Rick - Cool.
It seems that you are getting the important message across - ascend slowly to the surface.
I also come from learning to dive back when the rule was "as fast as your smallest bubbles, and get the hell out of deep water" Which I was taught, and I accepted as recieved wisdom from an instructor repeating current agency dogma.
It's only recently, when I actually started to think about what I was doing (ie once I got over the belief that I was immortal, and could not be narced or bent) that I realised the importance of slowing the ascent near the surface. (I was also playing with calculating the integral of pressure over depth giving the same ideas as you expressed)
Strangely enough, I began feeling a lot better after dives with the slow ascents... even managing to stay awake. Even though I was doing deeper and longer dives.
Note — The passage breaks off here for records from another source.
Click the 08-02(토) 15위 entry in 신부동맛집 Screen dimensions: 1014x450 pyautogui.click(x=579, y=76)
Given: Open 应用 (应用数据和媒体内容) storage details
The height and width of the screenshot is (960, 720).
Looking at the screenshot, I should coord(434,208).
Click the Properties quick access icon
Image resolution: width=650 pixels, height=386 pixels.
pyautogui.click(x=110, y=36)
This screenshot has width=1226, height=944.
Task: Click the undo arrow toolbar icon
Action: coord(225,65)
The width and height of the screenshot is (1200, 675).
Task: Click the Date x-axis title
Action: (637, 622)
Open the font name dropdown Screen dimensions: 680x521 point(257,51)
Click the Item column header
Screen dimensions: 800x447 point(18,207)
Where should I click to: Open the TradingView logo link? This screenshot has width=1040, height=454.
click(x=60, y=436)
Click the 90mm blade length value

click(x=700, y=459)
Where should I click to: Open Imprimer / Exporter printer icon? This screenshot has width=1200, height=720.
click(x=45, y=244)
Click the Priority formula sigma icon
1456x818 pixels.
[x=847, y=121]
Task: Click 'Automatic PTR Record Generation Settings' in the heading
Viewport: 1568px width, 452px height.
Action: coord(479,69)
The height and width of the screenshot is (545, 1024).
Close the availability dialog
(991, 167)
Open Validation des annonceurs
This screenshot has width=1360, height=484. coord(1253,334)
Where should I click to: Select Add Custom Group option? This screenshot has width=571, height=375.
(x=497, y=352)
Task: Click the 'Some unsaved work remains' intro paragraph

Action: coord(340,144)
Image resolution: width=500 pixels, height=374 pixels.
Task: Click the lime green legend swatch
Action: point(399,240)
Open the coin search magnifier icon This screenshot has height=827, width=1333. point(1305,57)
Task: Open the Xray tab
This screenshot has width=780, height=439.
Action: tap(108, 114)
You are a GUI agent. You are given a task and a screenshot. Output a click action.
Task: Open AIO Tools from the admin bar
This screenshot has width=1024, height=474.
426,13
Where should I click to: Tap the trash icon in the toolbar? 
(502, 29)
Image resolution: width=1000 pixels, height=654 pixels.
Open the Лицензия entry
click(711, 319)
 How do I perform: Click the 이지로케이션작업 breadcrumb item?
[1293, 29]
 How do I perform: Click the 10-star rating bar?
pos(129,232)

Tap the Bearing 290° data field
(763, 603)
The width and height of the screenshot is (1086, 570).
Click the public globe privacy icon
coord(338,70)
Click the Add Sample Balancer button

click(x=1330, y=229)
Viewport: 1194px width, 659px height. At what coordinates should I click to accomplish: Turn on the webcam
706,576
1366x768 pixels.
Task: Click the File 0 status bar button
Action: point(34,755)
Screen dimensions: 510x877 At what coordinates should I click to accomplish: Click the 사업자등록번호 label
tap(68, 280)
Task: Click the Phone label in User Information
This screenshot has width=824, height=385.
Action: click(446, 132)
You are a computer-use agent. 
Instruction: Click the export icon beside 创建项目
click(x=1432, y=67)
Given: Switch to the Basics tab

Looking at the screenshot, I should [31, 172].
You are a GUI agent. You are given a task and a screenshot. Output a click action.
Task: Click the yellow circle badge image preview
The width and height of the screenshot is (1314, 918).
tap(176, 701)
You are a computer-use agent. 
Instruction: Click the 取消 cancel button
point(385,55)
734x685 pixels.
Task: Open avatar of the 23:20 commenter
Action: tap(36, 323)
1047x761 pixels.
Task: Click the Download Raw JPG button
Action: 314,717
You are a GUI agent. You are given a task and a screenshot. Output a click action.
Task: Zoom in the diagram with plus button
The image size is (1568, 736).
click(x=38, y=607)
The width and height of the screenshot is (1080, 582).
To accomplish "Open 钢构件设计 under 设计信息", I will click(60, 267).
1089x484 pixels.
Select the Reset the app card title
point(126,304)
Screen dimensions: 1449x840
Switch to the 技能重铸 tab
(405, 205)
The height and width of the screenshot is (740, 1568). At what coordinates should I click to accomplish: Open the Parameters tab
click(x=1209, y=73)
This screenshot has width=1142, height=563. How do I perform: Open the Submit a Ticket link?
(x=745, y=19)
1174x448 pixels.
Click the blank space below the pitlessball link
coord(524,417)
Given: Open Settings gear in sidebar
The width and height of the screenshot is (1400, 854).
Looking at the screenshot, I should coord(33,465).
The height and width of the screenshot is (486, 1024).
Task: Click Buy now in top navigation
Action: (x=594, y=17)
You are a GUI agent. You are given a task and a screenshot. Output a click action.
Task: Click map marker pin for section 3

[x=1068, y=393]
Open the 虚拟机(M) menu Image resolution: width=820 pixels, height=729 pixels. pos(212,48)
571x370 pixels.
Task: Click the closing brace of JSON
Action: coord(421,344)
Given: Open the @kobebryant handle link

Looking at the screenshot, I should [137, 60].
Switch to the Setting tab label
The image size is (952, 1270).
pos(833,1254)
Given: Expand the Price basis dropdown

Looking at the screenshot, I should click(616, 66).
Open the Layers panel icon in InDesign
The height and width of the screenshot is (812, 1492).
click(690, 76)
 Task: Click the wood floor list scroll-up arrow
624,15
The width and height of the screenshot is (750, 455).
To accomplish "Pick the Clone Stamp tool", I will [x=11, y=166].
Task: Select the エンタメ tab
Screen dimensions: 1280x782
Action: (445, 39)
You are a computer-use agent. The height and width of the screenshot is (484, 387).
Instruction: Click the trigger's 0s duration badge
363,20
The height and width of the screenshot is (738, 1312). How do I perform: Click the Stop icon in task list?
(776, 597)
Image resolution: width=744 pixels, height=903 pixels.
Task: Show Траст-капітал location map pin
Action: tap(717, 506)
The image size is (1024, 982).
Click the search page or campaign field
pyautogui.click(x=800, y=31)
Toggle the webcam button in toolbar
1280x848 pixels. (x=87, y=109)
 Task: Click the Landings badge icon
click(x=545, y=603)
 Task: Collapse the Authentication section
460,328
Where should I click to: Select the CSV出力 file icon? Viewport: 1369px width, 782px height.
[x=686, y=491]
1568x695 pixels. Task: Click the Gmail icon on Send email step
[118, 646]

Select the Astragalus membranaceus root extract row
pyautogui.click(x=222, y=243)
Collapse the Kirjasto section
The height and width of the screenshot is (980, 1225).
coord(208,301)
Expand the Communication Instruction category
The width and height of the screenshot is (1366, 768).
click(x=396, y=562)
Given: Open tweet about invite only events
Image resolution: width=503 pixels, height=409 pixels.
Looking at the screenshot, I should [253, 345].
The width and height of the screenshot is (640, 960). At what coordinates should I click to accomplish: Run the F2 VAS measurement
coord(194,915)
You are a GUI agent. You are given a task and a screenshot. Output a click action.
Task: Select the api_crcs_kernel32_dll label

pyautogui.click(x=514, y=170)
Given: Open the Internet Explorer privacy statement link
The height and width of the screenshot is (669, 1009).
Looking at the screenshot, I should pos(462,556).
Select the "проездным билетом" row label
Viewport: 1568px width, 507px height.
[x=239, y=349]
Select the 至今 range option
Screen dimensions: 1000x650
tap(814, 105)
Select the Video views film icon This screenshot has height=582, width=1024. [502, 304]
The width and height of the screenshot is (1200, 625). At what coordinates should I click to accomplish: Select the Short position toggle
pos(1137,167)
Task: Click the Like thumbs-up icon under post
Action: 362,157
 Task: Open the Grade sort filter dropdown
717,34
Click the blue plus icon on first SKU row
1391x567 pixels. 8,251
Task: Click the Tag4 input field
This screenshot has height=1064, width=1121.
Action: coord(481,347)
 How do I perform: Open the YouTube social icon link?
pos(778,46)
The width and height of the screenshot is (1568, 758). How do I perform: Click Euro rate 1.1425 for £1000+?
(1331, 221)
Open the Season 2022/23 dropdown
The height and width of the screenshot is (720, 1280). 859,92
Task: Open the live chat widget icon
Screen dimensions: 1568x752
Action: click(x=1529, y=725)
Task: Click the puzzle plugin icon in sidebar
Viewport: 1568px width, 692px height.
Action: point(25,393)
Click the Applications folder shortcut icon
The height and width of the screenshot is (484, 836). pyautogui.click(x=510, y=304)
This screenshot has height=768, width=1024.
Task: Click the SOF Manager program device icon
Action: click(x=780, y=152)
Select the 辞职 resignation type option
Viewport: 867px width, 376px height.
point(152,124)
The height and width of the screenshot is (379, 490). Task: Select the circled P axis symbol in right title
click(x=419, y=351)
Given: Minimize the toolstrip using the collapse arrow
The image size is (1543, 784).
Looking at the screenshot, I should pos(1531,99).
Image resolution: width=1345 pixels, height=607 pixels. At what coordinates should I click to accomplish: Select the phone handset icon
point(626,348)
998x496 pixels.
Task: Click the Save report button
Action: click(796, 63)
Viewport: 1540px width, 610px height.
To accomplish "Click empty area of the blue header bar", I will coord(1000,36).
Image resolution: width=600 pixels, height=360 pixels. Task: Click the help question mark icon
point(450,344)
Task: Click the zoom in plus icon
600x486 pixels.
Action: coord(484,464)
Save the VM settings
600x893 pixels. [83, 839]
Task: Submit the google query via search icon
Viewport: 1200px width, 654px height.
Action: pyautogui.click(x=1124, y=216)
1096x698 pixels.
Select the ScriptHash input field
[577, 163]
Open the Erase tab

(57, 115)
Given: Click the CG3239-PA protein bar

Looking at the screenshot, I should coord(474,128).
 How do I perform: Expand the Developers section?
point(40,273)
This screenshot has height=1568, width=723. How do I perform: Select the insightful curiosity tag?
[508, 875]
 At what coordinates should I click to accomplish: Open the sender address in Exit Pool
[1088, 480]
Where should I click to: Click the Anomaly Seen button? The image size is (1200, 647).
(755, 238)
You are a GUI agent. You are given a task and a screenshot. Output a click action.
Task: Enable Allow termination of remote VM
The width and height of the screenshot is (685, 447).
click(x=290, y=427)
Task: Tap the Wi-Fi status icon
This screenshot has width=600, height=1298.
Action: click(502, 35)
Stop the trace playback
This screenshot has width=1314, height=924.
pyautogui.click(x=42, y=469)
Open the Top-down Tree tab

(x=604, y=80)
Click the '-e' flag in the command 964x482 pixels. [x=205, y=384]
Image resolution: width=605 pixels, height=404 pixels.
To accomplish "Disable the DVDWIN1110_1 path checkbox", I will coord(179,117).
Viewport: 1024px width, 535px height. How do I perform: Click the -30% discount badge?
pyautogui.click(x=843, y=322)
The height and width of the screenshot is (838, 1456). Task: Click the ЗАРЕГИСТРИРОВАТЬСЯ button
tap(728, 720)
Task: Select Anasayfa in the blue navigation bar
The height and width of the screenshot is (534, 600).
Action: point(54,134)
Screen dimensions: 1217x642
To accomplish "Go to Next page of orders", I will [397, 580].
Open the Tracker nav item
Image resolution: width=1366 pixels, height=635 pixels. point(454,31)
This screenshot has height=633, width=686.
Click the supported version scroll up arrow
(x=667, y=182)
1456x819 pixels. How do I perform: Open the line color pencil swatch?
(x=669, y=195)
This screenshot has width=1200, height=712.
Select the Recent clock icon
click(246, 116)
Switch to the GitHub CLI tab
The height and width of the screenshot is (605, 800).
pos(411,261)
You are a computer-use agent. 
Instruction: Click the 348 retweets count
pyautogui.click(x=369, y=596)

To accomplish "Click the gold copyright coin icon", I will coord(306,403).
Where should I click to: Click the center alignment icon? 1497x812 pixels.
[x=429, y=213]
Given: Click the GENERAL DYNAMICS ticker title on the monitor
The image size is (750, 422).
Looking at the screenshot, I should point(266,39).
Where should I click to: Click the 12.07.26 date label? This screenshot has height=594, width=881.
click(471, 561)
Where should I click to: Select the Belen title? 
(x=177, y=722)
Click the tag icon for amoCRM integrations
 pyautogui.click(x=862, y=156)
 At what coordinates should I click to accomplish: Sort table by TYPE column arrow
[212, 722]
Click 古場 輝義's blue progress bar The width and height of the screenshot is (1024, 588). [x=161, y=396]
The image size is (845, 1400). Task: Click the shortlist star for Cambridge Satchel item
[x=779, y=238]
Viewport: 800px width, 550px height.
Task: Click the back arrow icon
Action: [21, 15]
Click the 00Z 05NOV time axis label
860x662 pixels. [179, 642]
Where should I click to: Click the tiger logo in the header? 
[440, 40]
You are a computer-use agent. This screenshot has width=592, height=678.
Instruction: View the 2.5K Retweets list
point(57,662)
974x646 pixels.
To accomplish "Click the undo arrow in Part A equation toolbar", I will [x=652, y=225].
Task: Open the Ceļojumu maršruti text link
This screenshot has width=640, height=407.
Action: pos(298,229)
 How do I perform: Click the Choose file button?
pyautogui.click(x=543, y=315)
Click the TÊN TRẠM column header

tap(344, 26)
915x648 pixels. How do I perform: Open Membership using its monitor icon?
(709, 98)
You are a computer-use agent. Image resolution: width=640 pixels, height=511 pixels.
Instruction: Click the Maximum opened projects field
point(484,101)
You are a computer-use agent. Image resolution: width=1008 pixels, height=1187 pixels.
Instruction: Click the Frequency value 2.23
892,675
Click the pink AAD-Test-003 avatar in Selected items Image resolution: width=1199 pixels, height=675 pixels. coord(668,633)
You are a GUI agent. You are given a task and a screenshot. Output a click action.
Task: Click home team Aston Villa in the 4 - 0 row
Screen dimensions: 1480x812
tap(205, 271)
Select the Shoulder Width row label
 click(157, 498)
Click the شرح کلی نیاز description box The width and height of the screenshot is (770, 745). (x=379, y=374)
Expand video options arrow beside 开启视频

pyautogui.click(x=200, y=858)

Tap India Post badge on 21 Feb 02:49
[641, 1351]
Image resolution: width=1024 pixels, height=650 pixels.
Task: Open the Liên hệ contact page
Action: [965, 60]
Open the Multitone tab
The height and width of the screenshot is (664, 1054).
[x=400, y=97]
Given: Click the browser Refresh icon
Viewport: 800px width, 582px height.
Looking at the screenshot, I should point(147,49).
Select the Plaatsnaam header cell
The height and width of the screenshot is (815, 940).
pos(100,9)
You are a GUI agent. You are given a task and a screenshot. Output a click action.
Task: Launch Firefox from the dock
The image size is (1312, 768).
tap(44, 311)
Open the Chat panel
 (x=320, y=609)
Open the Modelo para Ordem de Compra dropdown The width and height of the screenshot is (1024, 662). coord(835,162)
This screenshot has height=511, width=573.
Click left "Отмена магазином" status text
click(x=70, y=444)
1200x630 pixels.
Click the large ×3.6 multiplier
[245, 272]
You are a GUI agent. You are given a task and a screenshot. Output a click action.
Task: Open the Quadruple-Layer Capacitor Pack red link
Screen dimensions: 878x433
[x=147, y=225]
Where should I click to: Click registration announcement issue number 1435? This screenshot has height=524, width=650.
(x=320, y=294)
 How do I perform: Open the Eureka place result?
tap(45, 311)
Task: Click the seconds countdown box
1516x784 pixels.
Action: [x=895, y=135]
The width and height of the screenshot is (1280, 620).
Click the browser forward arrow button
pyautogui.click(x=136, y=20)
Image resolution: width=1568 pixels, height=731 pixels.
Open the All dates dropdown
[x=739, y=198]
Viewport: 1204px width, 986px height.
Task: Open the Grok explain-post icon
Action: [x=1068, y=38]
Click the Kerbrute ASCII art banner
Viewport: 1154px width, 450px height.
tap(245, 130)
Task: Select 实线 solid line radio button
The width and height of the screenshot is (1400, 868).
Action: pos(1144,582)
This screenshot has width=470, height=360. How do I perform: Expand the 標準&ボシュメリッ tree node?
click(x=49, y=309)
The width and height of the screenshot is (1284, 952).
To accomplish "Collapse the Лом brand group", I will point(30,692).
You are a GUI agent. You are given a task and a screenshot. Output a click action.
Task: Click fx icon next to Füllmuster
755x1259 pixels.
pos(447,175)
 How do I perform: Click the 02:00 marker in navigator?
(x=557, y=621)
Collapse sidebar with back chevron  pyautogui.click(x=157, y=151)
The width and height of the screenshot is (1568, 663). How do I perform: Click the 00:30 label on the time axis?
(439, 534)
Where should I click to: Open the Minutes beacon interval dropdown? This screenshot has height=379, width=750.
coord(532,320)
However - I still think the idea of neutral at 15 fsw is plain dumb, even given your convoluted definition of neutral.
IMH(I try to be)O
Neutral implies that as you breath in, you ascend, as you breath out, you descend. That goes as far back as PADI 101 and fin pivots.
If you are stationary in the water column with a full breath, you are not neutral, you are negative, and compensating for it using your lungs as boyancy control.
So to teach this 'neutral at 15 fsw' nonsense, you are also trying to teach your students that neutral means with 1/2 full lungs at depth, but at 15 fsw it means lungs full?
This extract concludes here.